DIRECTIONS:
Can you pull out the data from its first line up to and including the line with "click(56, 352)", reproducing each line unchanged?

-=-=-=-=-

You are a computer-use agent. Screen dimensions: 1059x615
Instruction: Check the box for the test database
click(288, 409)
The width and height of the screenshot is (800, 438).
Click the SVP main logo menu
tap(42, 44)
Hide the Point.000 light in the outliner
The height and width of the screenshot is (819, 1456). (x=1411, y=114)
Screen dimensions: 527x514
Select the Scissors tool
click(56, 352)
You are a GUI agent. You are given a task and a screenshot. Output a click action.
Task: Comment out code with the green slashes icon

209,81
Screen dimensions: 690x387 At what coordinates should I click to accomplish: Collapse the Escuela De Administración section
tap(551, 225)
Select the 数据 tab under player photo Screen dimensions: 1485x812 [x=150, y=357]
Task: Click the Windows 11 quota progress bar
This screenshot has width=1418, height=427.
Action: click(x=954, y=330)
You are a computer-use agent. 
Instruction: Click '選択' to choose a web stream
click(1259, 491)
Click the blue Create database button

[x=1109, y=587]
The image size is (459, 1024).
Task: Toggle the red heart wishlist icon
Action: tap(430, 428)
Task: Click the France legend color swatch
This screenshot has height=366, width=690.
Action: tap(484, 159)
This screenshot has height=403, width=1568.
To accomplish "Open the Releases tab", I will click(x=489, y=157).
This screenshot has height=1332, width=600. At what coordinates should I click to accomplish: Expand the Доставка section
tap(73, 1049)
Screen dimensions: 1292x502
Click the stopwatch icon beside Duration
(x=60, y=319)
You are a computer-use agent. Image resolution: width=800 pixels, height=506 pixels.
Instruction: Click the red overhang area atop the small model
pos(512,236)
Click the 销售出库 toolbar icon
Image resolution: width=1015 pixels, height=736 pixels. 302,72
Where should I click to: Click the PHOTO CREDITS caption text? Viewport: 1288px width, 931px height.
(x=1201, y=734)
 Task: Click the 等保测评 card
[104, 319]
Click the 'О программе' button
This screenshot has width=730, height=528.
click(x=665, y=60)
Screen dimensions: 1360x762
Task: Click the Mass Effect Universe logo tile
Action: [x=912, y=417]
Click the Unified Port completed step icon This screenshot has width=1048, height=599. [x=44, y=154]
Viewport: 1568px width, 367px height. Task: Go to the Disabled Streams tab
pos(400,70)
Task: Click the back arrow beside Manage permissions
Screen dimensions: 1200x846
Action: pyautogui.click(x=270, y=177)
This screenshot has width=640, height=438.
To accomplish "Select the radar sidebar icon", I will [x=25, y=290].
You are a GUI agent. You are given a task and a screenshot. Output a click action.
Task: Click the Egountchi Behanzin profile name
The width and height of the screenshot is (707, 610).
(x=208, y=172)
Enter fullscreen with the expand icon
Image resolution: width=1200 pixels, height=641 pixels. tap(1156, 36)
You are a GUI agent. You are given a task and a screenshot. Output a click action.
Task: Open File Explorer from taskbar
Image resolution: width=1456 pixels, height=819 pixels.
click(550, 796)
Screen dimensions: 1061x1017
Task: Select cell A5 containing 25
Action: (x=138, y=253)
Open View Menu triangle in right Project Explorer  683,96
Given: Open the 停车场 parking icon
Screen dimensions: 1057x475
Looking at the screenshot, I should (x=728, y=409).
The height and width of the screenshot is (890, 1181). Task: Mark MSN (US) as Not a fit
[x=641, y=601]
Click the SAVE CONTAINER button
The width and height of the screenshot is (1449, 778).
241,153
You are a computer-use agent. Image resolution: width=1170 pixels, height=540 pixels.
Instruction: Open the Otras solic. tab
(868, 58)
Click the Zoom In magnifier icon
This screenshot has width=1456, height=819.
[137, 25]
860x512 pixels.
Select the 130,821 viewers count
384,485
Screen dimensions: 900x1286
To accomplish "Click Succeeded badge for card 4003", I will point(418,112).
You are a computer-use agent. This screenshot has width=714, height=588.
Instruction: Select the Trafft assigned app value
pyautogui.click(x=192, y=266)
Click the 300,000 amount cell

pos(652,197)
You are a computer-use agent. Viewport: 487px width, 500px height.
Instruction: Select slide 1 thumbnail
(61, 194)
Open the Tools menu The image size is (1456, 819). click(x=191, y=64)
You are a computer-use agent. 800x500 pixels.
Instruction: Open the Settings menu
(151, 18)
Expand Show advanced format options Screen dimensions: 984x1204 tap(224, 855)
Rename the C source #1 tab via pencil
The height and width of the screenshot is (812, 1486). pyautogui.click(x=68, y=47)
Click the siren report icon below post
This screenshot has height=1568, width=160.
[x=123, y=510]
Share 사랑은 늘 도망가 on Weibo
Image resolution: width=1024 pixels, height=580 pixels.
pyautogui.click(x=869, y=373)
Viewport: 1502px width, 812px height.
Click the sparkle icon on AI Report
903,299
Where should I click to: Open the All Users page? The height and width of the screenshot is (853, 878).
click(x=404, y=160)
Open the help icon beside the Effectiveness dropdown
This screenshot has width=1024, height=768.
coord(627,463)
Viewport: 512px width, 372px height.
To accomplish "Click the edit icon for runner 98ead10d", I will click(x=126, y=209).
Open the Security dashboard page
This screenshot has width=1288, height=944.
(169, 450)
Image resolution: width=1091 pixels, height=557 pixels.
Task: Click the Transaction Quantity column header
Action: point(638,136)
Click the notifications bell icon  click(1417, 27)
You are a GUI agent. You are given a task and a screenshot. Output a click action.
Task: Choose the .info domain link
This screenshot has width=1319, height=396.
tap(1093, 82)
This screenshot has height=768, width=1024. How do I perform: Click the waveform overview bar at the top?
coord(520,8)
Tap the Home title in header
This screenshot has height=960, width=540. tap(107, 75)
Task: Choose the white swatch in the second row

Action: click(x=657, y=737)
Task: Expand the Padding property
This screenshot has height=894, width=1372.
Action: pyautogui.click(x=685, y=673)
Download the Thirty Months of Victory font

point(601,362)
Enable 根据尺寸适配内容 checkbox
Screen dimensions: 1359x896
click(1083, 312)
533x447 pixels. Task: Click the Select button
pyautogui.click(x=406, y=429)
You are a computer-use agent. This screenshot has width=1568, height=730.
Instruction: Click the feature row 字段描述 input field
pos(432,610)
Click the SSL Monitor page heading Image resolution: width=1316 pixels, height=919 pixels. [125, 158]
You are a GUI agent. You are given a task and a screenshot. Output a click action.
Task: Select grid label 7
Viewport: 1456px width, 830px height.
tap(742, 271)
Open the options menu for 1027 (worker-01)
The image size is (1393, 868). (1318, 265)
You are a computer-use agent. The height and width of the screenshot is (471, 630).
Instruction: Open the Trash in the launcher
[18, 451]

-=-=-=-=-

RESPONSE TO THE EXERCISE:
You are a computer-use agent. Screen dimensions: 1059x615
Instruction: Check the box for the test database
click(288, 409)
The width and height of the screenshot is (800, 438).
Click the SVP main logo menu
tap(42, 44)
Hide the Point.000 light in the outliner
The height and width of the screenshot is (819, 1456). (x=1411, y=114)
Screen dimensions: 527x514
Select the Scissors tool
click(56, 352)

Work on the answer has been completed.